Nigeria's 650,000 b/d Dangote refinery has restarted its residual fluid catalytic cracker (RFCC) after maintenance, and the unit is now running at about 90pc of capacity, according to a source with knowledge of the matter.
The RFCC has a capacity of roughly 218,000 b/d and is the refinery's main gasoline-producing unit. It appears to have come back online after scheduled test runs in mid-February. The unit had been offline since December, chief executive David Bird said last month.
The refinery's naphtha hydrotreater, isomerisation unit and catalytic reformer — which Dangote refers to as the "motor spirit block" — were running in early February but had not yet reached full capacity following January maintenance, an industry source told Argus in mid-February.
Dangote was listed in fixtures as having booked what freight brokers described as a 37,000t gasoline cargo loading from the French port of Lavera on 10-12 March for delivery to the US, west Africa or southern Africa. But the cargo is actually carrying naphtha and "catgas" for Dangote, the source said. Catgas — also known as FCC gasoline or cracked naphtha — is an RFCC product that often requires further blending to meet gasoline specifications.
Dangote has, meanwhile, raised gasoline asking prices since mid-February, according to local fuel brokers. Flat prices were given at 875 naira/litre on Monday, up by 14pc from around N750/l on 17 February. Benchmark non-oxy gasoline values rose by 12pc over the same period to $728.75/t.
Despite the price rise and the near-complete return of RFCC capacity, three European gasoline cargoes have recently loaded for west Africa, according to one European gasoline analyst.
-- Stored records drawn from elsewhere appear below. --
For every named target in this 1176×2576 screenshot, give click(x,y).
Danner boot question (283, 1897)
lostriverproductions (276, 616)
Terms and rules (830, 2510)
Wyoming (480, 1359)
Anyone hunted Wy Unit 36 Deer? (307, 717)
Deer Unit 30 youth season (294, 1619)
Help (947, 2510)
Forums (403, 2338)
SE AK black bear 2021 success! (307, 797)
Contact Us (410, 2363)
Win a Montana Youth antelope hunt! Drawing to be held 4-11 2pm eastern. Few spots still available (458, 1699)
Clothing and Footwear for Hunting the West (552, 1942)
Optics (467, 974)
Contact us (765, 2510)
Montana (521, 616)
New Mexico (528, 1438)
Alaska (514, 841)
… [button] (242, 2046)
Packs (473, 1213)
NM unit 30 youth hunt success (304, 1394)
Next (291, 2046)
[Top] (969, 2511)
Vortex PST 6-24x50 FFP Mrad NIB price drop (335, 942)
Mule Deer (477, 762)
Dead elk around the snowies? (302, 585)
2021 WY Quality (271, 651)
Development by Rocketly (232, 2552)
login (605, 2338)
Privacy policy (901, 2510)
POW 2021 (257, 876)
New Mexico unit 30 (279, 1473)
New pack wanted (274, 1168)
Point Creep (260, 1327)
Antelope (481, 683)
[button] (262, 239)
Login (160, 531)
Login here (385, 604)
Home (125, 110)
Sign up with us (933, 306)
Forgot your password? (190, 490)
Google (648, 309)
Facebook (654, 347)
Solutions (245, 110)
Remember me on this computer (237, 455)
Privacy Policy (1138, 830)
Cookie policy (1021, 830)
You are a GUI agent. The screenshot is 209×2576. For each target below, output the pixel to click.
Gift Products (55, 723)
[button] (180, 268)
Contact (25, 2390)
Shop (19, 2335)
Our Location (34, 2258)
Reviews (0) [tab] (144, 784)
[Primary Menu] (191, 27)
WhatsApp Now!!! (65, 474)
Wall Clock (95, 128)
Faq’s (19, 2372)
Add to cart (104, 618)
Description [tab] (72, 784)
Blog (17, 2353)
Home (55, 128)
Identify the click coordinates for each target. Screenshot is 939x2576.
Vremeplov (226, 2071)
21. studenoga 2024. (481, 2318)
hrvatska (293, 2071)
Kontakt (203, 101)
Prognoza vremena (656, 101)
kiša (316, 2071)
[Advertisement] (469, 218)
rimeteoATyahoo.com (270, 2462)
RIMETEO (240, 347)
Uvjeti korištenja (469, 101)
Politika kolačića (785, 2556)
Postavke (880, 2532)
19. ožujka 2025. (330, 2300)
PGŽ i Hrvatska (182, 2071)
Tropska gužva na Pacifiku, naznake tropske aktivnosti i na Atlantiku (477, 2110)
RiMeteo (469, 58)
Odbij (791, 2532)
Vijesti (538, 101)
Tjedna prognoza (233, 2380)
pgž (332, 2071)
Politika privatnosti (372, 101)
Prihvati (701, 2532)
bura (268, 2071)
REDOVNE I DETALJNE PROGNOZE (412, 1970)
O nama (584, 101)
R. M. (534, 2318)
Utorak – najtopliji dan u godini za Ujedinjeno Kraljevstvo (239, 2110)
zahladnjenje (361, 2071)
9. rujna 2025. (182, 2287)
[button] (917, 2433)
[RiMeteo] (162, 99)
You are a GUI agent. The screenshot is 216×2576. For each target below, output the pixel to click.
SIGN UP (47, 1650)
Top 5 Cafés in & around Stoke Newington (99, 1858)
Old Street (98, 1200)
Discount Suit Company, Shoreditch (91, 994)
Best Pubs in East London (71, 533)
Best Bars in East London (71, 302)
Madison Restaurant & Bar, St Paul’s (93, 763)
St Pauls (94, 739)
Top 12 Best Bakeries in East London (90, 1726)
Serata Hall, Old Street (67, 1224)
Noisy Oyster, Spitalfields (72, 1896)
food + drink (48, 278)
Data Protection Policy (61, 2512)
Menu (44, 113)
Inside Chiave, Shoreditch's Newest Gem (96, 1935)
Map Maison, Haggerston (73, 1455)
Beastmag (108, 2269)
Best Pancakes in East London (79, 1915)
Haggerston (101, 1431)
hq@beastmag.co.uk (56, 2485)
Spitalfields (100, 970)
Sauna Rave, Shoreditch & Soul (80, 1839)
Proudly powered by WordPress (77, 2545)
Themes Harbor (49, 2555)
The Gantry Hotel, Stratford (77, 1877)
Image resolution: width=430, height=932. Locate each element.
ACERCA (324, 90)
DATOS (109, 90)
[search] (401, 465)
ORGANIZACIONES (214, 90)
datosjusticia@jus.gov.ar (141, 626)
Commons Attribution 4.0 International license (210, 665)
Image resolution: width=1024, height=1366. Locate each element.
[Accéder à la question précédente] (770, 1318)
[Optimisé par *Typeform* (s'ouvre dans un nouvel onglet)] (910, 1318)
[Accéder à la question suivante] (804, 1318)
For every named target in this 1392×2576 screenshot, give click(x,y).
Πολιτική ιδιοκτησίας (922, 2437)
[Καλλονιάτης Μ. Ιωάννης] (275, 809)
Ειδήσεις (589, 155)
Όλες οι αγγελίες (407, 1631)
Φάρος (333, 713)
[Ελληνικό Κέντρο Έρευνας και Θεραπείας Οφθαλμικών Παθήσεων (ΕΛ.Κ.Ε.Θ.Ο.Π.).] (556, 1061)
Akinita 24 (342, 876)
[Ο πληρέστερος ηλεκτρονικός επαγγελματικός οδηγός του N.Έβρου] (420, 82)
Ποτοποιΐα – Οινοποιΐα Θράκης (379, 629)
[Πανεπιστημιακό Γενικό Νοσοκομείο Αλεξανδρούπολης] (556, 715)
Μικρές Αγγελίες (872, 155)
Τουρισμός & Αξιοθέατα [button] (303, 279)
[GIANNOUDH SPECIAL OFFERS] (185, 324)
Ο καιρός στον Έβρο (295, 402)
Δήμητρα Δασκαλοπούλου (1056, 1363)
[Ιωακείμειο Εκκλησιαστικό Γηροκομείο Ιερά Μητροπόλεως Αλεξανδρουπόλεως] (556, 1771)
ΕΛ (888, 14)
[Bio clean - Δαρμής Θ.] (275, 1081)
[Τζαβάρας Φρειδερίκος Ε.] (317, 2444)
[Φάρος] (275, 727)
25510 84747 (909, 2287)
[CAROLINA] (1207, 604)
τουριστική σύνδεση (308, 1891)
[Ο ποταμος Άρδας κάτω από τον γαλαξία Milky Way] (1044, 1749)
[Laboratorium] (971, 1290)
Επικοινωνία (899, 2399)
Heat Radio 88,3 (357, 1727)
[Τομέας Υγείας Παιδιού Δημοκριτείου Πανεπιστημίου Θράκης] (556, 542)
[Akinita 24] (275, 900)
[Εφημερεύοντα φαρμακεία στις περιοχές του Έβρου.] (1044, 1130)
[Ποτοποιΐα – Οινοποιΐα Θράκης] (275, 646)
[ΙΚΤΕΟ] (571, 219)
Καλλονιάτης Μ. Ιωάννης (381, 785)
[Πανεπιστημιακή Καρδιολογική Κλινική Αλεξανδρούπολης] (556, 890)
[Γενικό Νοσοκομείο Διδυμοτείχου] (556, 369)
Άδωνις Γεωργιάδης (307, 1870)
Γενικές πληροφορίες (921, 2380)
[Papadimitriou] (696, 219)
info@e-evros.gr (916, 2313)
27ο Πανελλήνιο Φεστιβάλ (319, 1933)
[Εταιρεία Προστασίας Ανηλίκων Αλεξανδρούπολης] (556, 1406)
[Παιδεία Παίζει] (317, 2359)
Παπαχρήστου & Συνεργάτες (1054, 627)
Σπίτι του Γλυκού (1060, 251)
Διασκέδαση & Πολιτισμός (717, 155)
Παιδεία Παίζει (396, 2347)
Trading firm Vitol booked a 37,000t gasoline cargo on Monday loading fob Lavera for west Africa, according to a fixtures report seen by Argus, suggesting arbitrage economics remain attractive despite firmer Medium Range (MR) tanker rates. UK Continent–west Africa MR rates rose to $52.86/t (WS275) on 3 March from $39.40/t (WS205) just before the US-Iran conflict began, which raised concerns over prolonged delays to diesel and jet fuel shipments through the strait of Hormuz and shifted buyers' attention to US Gulf diesel supplies — Europe's main alternative.